Rows from a pointing dataset
● ● ● ● ●

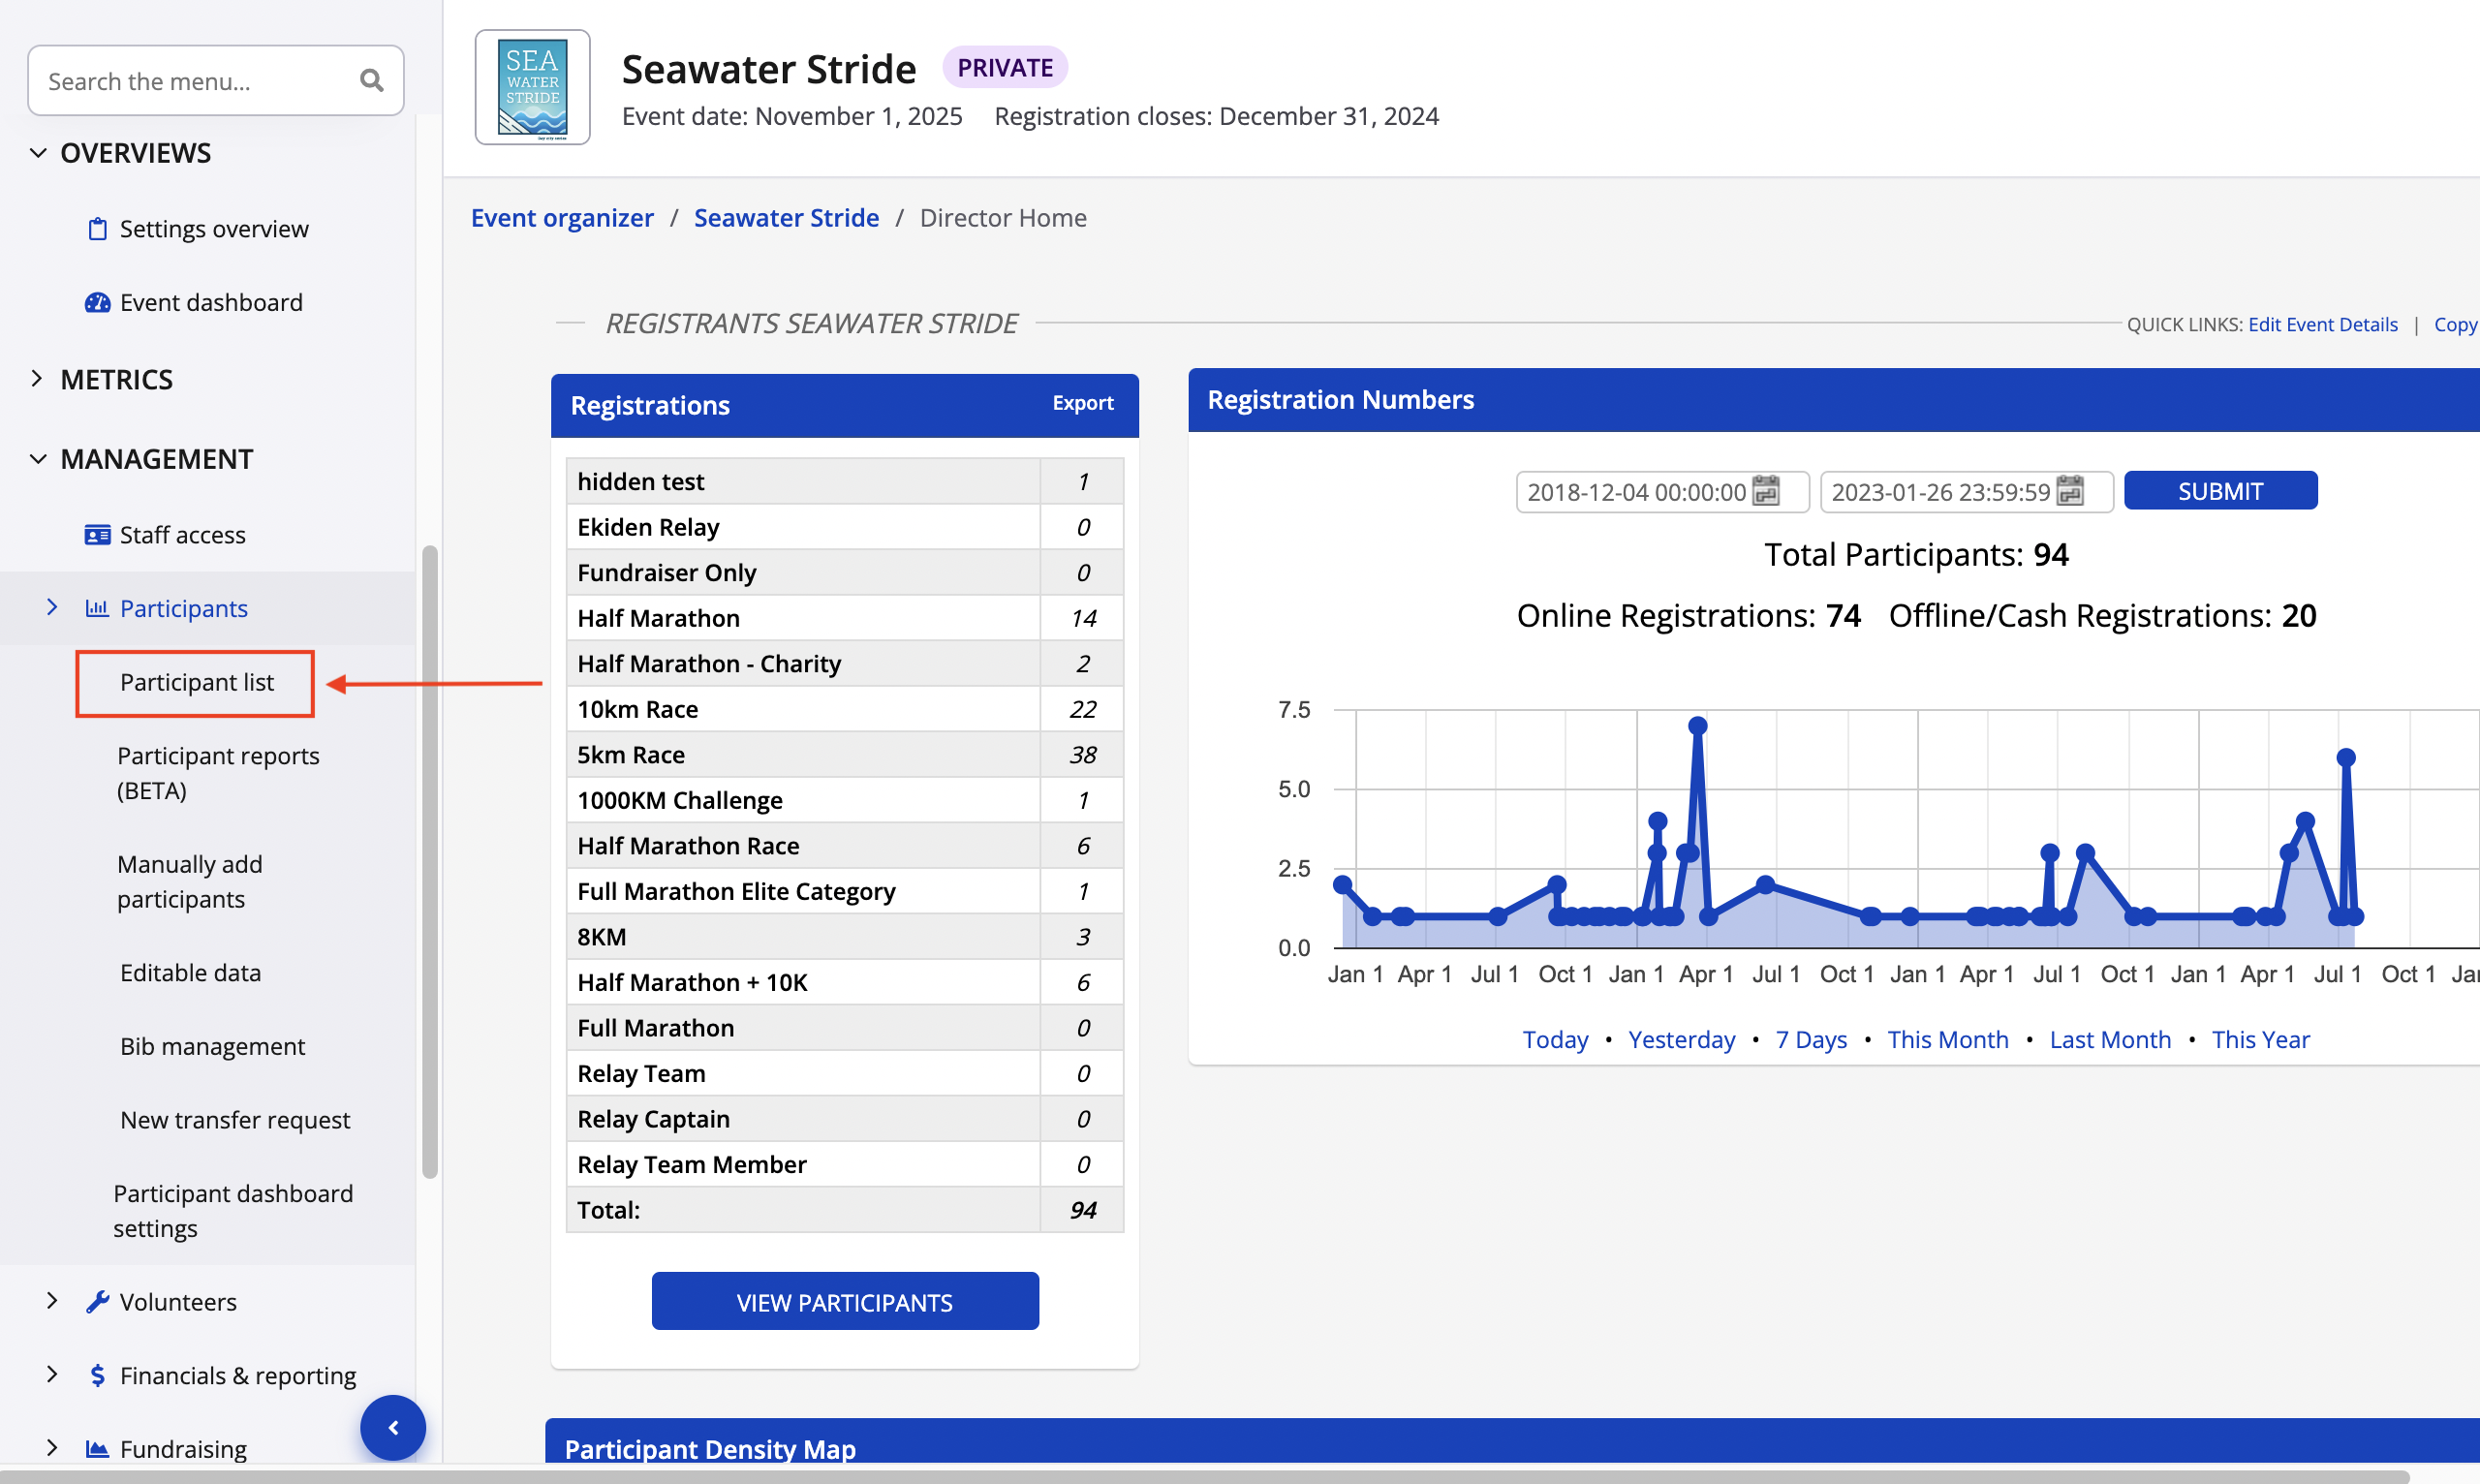Collapse the MANAGEMENT section
The width and height of the screenshot is (2480, 1484).
pos(38,459)

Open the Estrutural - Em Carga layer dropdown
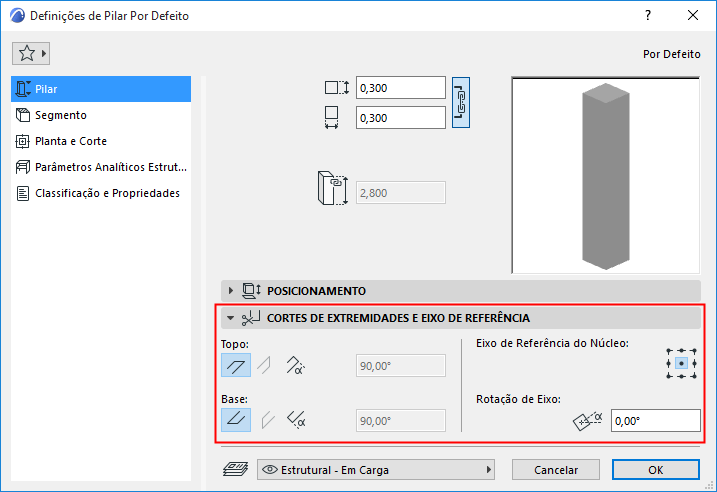point(376,470)
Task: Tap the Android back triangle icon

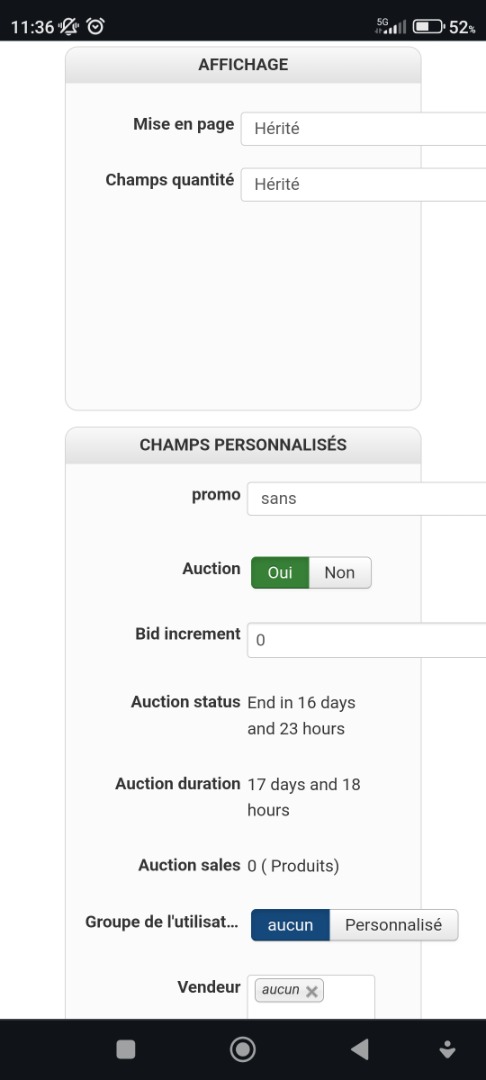Action: coord(359,1049)
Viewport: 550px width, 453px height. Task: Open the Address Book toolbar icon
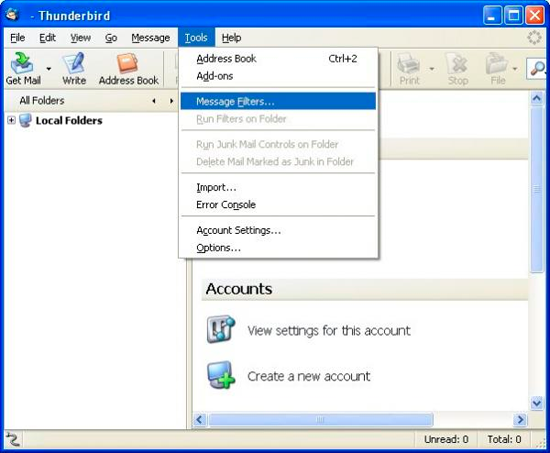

● ● ● ● ●

What this task involves: Give back every row above word for word, leaving out the pictures.

Solution to this task:
Collapse the MANAGEMENT section
The width and height of the screenshot is (2480, 1484).
pos(38,459)

Open the Estrutural - Em Carga layer dropdown
point(376,470)
Task: Tap the Android back triangle icon

Action: coord(359,1049)
Viewport: 550px width, 453px height. Task: Open the Address Book toolbar icon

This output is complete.